The cane toad was imported to help our sugar cane farmers eradicate
pests from their crops.
This very adaptable little critter has instead decided to populate the northern
part of Australia, where he has wreaked havoc to our native wildlife, some by
killing them for his food, (he is a gluttonus bugger) other by poisioning them
when they attack or eat him, (hey can we blame him for this?)
Because the breed so rapidly, a chain of 20,000 eggs per female every 3/4
months, they have decimated our native frogs.
Feral goats had grown to such numbers in some areas that they were being
culled as vermin, somebody then did some research on their fleeces and
It was discovered that they were decended from Cashmere stock, they have
since been farmed and now produce some of the worlds best cashmere and
mohair fleeces in the world.
So a new industry has sprung from what appeared to be a very bad situation.
Camels and their handlers from Afghanistan were introduced as beasts of
burden able to handle the harsh conditions encountered when settlement
and exploration of the centre of Australia was undertaken in the 1800s.
During construction of the overland telegraph line, 2,500 miles through some
of the driest and most desolate country on earth they proved invaluable.
Our world famous train, "The Ghan" is an abreviation of Afghan, and pays
tribute to the service of the camels and cameleers of our past.
The remnats of those working camel herds were released to roam wild in
the deserts they helped to tame, there are sizable numbers in some areas.
Another intrduced species that for a short time was a beast of burden here.
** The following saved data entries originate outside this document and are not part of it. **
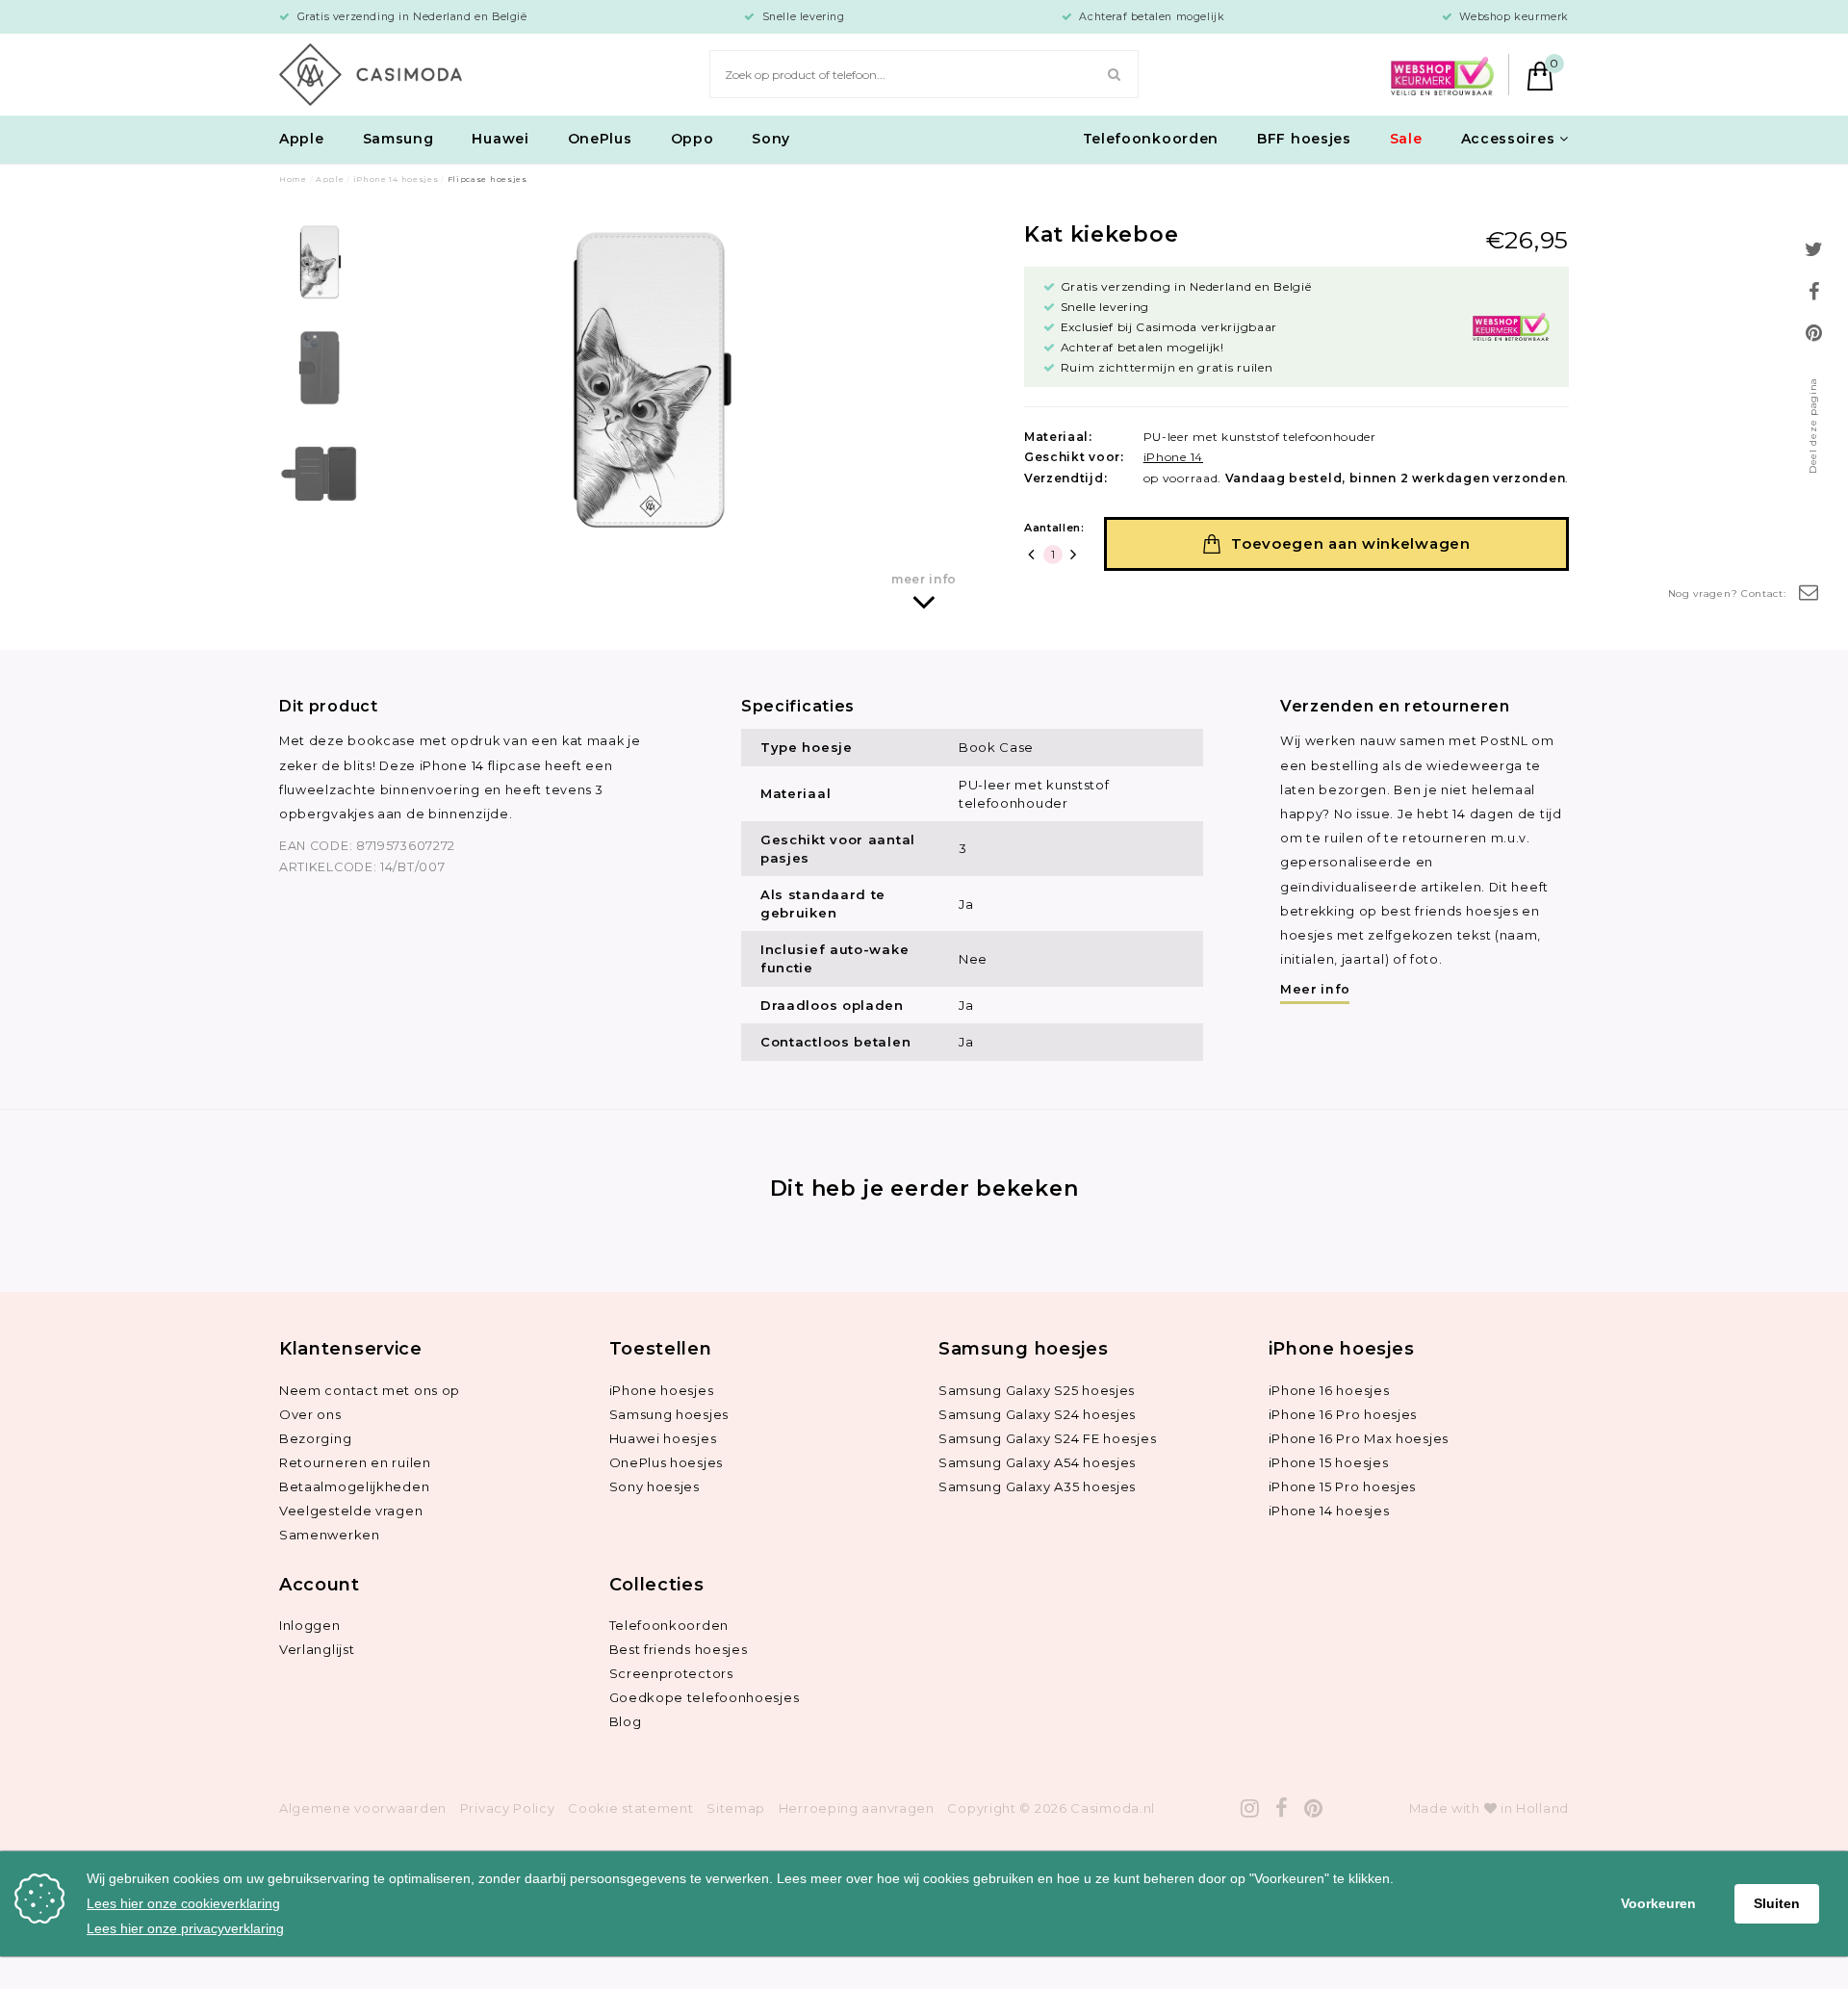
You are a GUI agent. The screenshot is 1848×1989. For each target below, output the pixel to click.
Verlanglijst (316, 1649)
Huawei (500, 138)
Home (293, 179)
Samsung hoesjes (669, 1414)
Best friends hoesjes (678, 1649)
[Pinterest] (1313, 1808)
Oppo (692, 138)
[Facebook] (1282, 1808)
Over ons (310, 1414)
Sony (771, 138)
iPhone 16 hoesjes (1329, 1390)
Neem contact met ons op (369, 1390)
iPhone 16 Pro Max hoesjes (1359, 1438)
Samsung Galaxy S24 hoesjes (1037, 1414)
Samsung (398, 138)
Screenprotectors (671, 1673)
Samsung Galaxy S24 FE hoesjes (1047, 1438)
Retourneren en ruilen (355, 1462)
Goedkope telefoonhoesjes (704, 1697)
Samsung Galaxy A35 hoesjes (1037, 1486)
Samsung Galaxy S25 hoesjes (1036, 1390)
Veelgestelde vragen (351, 1510)
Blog (625, 1721)
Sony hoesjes (654, 1486)
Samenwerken (329, 1534)
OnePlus (600, 138)
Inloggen (310, 1625)
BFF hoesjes (1304, 138)
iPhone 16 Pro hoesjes (1343, 1414)
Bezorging (315, 1438)
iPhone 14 (1173, 457)
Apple (301, 138)
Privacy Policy (507, 1808)
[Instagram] (1250, 1808)
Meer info (1314, 989)
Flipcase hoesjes (487, 179)
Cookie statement (630, 1808)
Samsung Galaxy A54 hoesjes (1037, 1462)
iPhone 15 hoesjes (1329, 1462)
For whatever reason they were eventually turned loose to roam free, they bred
into very large numbers in the far north, this would not have been a serious
problem probably if they had not contracded tuberculosis.
This disease spread to the beef herds of northern and central Australia, and as
inoculation of the wild herds was not possible a total cull was ordered, they
were hunted and shot from helicopters until the only survivors were a small
herd that were captured and domesticated, (and inoculated.)
This fellow isn't an introduced species, nor is he particularally nasty, he is a
"Green Tree Snake" a member of the python family, he is not venomous so
unlike many of his kind not a bad fellow to have around, they are among the
best hunters of rats and mice in the world.
Besides I love the photo, it's another taken at Steve Irwins Australia Zoo.